The majority of current empirical educational research is cross-sectional in nature. Studies of this kind do not allow evidence regarding the development of students’ achievement. In order to gain empirical information on educational processes longitudinal studies assessing the same students at different points of time are needed. From the methodological point of view however the implementation and the analysis longitudinal studies implicate numerous challenges.

Modelling repeated measurements with IRT scaling allows avoiding massive problems the classical test theory cannot prevent. Bereitner (1963) and Lord (1963) postulated that (1) the reliability of the difference between the tests show negative relation to the correlation between tests. That means the lower the correlation between the tests – the higher the reliability of difference. But high correlation between tests of different time points is desirable. (2) Different qualifications of the persons tested cannot be taken into account, since person and items difficulty are measured on one scale. (3) The shared error variance of the scores of the first measure point and the differences cause negative correlation between first measure point scores and differences, even when no change appears.

Especially for modelling test scores and data of competence testing IRT offers a sum of elegant methods, that eliminate or at least reduce the above mentioned problems. Currently multiplicities of models exist to measure change, which are realized in different applications:

(1) The Linear Logistic Test Model (LLTM or linear logistic RM) introduced by Fischer (1983, 1995a, b) and Spada & McGaw (1985) has the basic assumptions that the person parameter is considered constant over time and change in the overall item difficulty is equivalent to global change in latent person ability. Therefore change is homogeneous across persons which lead to the condition of one-dimensionality. The position of person v on the one latent trait underlies his or her response to all items i at all occasions to another. This model can be realized with the applications which are called virtual items or virtual persons. 

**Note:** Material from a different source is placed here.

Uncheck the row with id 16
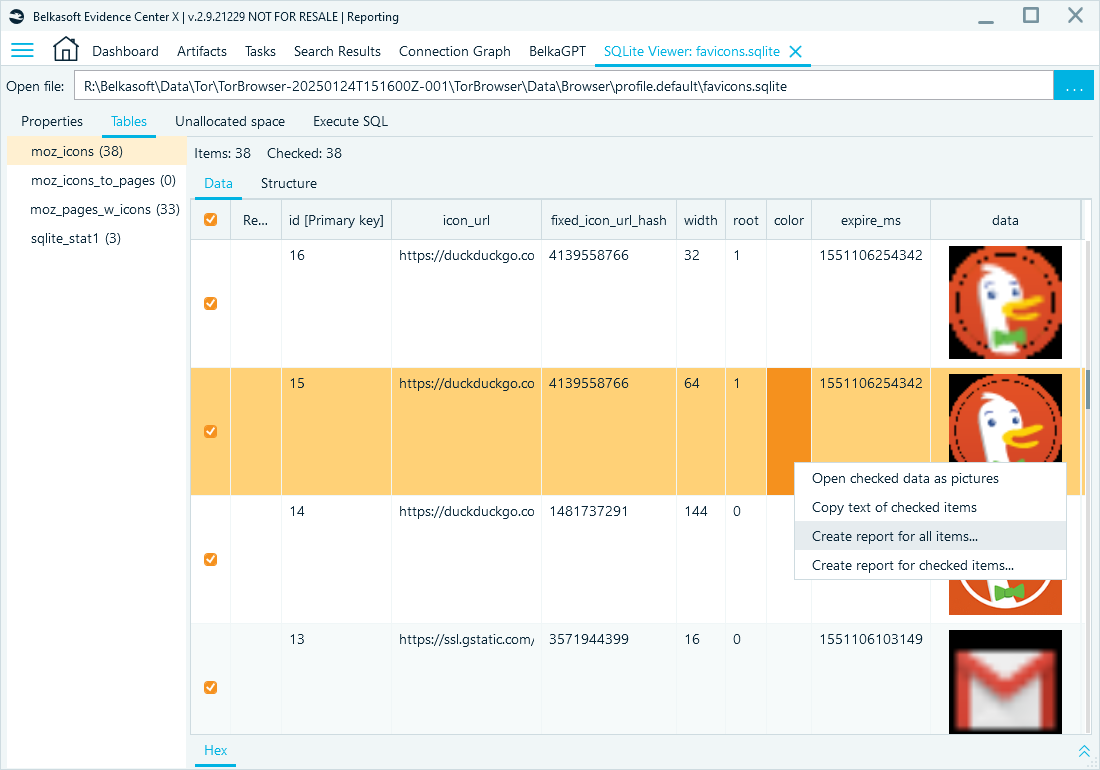tap(210, 303)
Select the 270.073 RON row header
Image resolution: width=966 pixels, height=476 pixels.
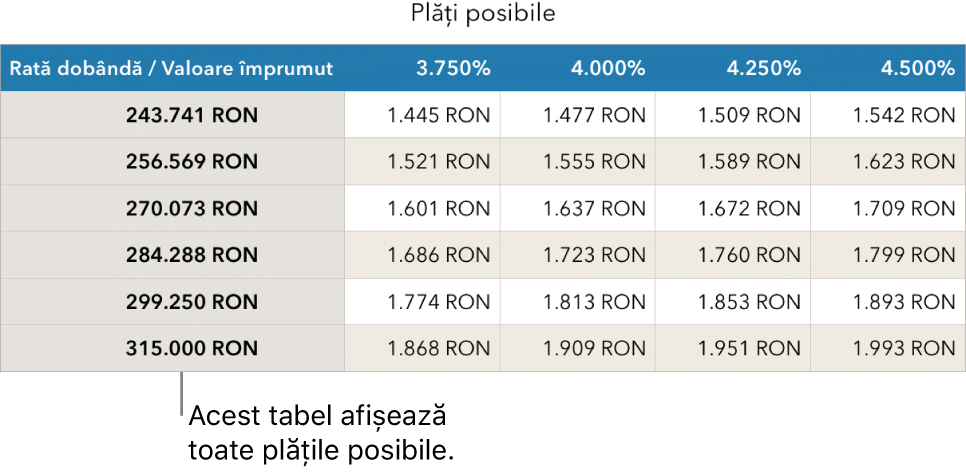(x=191, y=209)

(2) The Linear Logistic Testmodel with Relaxed Assumptions (LLRA) by Fischer (1983, 1995c) and Andersen (1985) follows the assumptions that the change is person-specific and the item difficulty remains constant over time. Item form a one-dimensional scale at each time point which leads to a multidimensional latent space for each latent-trait continuum. Also item parameters are constant over time points. Virtual items or one test-treaty are applications to implement this model.

(3) The Loglinear conditional Rasch Model by Cressie & Holland (1983) and Kelderman (1983) models homogeneous change, with no person change considered. It is expressed without latent-person parameter, because the total score represents the person parameter. The expected probabilities of the response vectors are reparameterized as linear combinations of item parameters.

(4) Multidimensional Rasch Model for Learning and Change (MRMLC) by Embretson (1991) models change as a latent dimension takes person qualification into account.

This symposium gathers an international panel of speakers. The altogether six papers – organized in two sessions – address specific methodological challenges in modelling longitudinal data in educational research.